И тогда третий ход: вы начинаете регулировать общество. А что значит, регулировать общество? Это ограничивать. Это старая песня, воспроизводящаяся, потому она описана наукой и так далее. Поэтому ход в этом смысле вполне естественный.
М.Наки
―
Но при этом эффективный?
Г.Сатаров
―
Ну, конечно, нет. Потому что обычно это всё начинается с того, что вы пытаетесь нечто регулировать неадекватными средствами. Но люди же обычно, когда они натыкаются на такую фрустрацию, они не на себя смотрят «не ошибся ли я где-то?», а они смотрят на то, нет ли где-то каких-то пакостников, которые «вот то замечательно, что я придумал, они обращают в какое-то безобразие».
М.Наки
―
Японских шпионов, например.
И.Баблоян
―
Или самое время будет взяться за закон о СМИ опять-таки в очередной раз.
Г.Сатаров
―
Ну, это уж, наверное, не с ходу. Да, это уже бывало. Конечно, напрашивается. Нет, я думаю, что все-таки за регулирование общества, довольно специфическое такое взялись уже довольно давно. Это стало абсолютно привычным, естественным. Я думаю, что скоро какой-нибудь член Совета Федерации предложит что-то абсолютно обалденное, и мы опять удивимся.
М.Наки
―
Хотя, казалось бы, куда еще. Просто происходило-то это всё как раз после громких таких вещей. После «Норд-Оста» было определенное НРЗБ.
Г.Сатаров
―
Да, конечно.
М.Наки
―
Мы сейчас сделаем небольшой перерыв, а потом вернемся к Георгию Сатарову, президент фонда «Индем». В эфире «Персонально ваш», идет трансляция на YouTube-канале «Эхо Москвы». Туда можно подключиться, задать вопросы, поставить лайки. Вернемся после небольшой рекламы.РЕКЛАМА
И.Баблоян
―
Георгий Сатаров у нас в студии. Программа «Персонально ваш». Майкл Наки и Ирина Баблоян.
М.Наки
―
Немного отдельная тема, но связана именно с освещением, как это происходит в СМИ. Например, в прошлом часе мы же говорили, что с момента, когда это началось — стрельба в центре Москвы, человек с оружием в центре Москвы; популярное место, там много людей ходят, — при этом федеральные каналы о этом сообщали — НТВ через час, «Россия» через 2, а «Первый канал» через 3 часа.Почему такой страх есть рассказывать про такие вещи? Или это не страх, а что-то еще? Ведь это же как будто важно, чтобы люди в Москве не ехали в центр, где ведется перестрелка. Мне так представляется.
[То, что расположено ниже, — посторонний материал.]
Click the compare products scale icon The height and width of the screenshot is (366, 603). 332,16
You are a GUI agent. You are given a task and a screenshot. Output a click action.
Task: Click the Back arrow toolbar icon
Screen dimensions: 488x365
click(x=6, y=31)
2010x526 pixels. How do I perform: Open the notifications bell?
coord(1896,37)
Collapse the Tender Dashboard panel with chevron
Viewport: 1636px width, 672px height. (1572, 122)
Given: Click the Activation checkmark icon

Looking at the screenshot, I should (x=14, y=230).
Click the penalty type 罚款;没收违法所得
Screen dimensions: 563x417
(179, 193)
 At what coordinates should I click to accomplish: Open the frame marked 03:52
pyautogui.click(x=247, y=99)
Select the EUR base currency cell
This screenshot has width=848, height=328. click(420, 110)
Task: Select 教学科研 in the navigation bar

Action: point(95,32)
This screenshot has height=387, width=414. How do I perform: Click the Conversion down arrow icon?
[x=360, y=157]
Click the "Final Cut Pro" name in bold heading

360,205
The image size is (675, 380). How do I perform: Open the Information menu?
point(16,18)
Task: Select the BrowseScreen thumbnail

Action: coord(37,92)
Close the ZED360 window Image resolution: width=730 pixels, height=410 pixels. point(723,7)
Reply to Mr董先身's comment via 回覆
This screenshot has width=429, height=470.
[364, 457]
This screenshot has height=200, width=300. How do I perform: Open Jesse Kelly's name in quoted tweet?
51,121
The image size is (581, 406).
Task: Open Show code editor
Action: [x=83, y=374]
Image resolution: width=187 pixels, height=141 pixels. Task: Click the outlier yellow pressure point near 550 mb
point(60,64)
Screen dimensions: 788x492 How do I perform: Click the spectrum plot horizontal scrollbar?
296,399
Может быть, у меня неправильное представление.
Г.Сатаров
―
Во-первых, это смешно, потому что практически мгновенно в сети уже появились кадры, как это происходило. И потом их число увеличивалось. Ребята, вы просто гробите телевидение, вы просто хороните. Вы какая-то похоронная команда, которая расселась там и гробит… ну, хорошо, как минимум новостное телевидение.А что касается их рефлексов, то это, конечно, в первую очередь самоцензура. Потому что ясно, что в этот момент не до разрабатывания неких инструкций, которые надо рассылать управляемым каналам и говорить, что это слово надо вычеркивать, там запикивать, а вот эти слова употреблять в таких-то случаях, а про это не говорить и так далее. Им в этот момент не до этого, тем, кто этим управляет. Поэтому, конечно, работает самоцензура. И то, что в разное время они включались, понятно… на самом деле, можно даже каких-нибудь студентов из Вэшки посадить проводить систематическое исследование…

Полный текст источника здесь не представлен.